Prosegui il racconto sulla vita con l'albinismo, ripartendo subito dopo l'ultima frase.
#### Estratto del documento ####
La lavagna per me è come non fosse esistita, in classe. Non sono mai riuscita a vederla completamente, a causa dell’ipovisione che accompagna la vita di ogni albino. Già, ho una vista molto ridotta, oltre a una pelle chiarissima e a capelli biondo platino, che sono l’aspetto più visibile della mia condizione, dovuta a una ricombinazione mutata dei geni del mio Dna.
Sono nata così, ma questo non mi ha impedito di laurearmi in ingegneria biomedica. Anzi, forse la condizione di svantaggio mi ha dato la forza di spingermi oltre i miei limiti, per dimostrare agli altri e a me stessa di essere più brava. Una sorta di rivincita nei confronti della natura. Qualcuno la chiama resilienza, ovvero la capacità di uscire psicologicamente più forti da una situazione di difficoltà. Sempre che si tratti effettivamente di una vita più difficile.
Devo dire che i tempi moderni aiutano la vita di un albino. Per esempio, molti computer e i tablet consentono di allargare i caratteri a volontà, venendo incontro a chi ha problemi visivi come me. E le creme a protezione altissima, seguendo molte cautele per il sole, aiutano a limitare i problemi di scottature, eritemi o ancor peggio tumori della pelle.
#### Dati forniti ####
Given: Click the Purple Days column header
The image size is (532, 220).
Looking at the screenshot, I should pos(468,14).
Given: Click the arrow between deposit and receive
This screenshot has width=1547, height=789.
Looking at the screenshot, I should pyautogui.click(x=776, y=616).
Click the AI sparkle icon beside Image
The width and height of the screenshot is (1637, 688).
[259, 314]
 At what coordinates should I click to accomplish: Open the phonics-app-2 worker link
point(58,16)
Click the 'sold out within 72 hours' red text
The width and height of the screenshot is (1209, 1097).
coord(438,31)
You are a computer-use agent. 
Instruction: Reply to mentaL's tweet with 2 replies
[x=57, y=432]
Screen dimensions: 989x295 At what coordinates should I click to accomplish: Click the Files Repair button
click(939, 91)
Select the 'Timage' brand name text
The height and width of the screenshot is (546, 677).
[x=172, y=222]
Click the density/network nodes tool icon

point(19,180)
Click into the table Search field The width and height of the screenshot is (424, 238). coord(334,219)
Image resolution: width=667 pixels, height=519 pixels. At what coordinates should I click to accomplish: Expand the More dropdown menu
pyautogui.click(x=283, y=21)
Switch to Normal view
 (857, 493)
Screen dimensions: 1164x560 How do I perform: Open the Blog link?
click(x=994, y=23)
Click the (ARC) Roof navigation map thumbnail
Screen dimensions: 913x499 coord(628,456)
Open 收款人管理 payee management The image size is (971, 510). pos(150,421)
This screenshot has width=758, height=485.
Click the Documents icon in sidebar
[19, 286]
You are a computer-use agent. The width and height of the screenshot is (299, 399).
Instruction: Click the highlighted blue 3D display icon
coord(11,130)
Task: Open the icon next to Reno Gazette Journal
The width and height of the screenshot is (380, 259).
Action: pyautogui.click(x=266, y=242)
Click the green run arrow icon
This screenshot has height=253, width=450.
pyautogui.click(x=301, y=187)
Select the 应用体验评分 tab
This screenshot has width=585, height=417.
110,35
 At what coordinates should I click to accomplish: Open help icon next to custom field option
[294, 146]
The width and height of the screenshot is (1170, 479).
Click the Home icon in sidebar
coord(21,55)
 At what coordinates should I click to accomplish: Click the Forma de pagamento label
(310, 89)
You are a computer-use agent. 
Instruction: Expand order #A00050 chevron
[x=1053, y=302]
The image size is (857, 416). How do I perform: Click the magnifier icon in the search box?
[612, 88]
####
Risultato
Posso dire di avere avuto un’esistenza normale. Certo, quando sei albina non puoi evitare gli sguardi incuriositi della gente, ma dopo un po’ ci fai l’abitudine.
Anzi, poi ti capita di divertirti anche dinanzi allo stupore di chi ti circonda. Un giorno, mentre attendevo l’autobus (non ho la patente, come accade a tutti gli albini proprio a causa della vista troppo bassa), mi sono seduta accanto a una donna di colore con in braccio un bambino che avrà avuto un paio di anni. Il piccoletto ha guardato la madre, poi ha guardato me, poi ancora la madre e si è messo a ridere divertito dal fortissimo contrasto tra le due persone che aveva davanti... Risa senza malizia, senza inibizioni.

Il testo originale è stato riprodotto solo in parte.